→ WHAT NEEDS TO BE DONE:
Write the data out again so that it matches word for word.

Saved entries
Segment Open

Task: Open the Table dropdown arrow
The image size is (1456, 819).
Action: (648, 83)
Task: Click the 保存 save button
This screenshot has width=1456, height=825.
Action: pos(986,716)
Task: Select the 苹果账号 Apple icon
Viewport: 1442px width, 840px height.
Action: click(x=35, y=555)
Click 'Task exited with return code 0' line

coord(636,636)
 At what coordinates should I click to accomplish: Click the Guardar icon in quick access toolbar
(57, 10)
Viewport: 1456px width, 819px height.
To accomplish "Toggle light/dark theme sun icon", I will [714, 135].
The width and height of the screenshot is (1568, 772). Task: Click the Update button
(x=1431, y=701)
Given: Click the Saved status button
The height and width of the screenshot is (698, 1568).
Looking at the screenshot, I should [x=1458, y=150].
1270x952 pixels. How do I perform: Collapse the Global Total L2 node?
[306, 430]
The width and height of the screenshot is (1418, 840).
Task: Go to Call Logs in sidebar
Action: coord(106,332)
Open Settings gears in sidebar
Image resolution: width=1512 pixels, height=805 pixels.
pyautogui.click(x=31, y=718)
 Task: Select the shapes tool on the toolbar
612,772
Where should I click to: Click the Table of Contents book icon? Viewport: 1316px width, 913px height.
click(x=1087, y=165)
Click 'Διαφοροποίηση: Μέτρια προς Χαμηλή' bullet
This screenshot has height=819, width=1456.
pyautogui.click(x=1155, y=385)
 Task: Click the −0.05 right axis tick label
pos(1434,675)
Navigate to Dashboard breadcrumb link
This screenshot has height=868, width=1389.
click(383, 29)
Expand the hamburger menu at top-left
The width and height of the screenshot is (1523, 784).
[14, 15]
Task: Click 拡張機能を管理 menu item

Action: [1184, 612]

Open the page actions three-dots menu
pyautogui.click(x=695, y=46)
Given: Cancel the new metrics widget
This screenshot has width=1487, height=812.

Segment Closed

→ EXERCISE ANSWER:
Task: Open the Table dropdown arrow
The image size is (1456, 819).
Action: (648, 83)
Task: Click the 保存 save button
This screenshot has width=1456, height=825.
Action: pos(986,716)
Task: Select the 苹果账号 Apple icon
Viewport: 1442px width, 840px height.
Action: click(x=35, y=555)
Click 'Task exited with return code 0' line

coord(636,636)
 At what coordinates should I click to accomplish: Click the Guardar icon in quick access toolbar
(57, 10)
Viewport: 1456px width, 819px height.
To accomplish "Toggle light/dark theme sun icon", I will [714, 135].
The width and height of the screenshot is (1568, 772). Task: Click the Update button
(x=1431, y=701)
Given: Click the Saved status button
The height and width of the screenshot is (698, 1568).
Looking at the screenshot, I should [x=1458, y=150].
1270x952 pixels. How do I perform: Collapse the Global Total L2 node?
[306, 430]
The width and height of the screenshot is (1418, 840).
Task: Go to Call Logs in sidebar
Action: coord(106,332)
Open Settings gears in sidebar
Image resolution: width=1512 pixels, height=805 pixels.
pyautogui.click(x=31, y=718)
 Task: Select the shapes tool on the toolbar
612,772
Where should I click to: Click the Table of Contents book icon? Viewport: 1316px width, 913px height.
click(x=1087, y=165)
Click 'Διαφοροποίηση: Μέτρια προς Χαμηλή' bullet
This screenshot has height=819, width=1456.
pyautogui.click(x=1155, y=385)
 Task: Click the −0.05 right axis tick label
pos(1434,675)
Navigate to Dashboard breadcrumb link
This screenshot has height=868, width=1389.
click(383, 29)
Expand the hamburger menu at top-left
The width and height of the screenshot is (1523, 784).
[14, 15]
Task: Click 拡張機能を管理 menu item

Action: [1184, 612]

Open the page actions three-dots menu
pyautogui.click(x=695, y=46)
Given: Cancel the new metrics widget
This screenshot has width=1487, height=812.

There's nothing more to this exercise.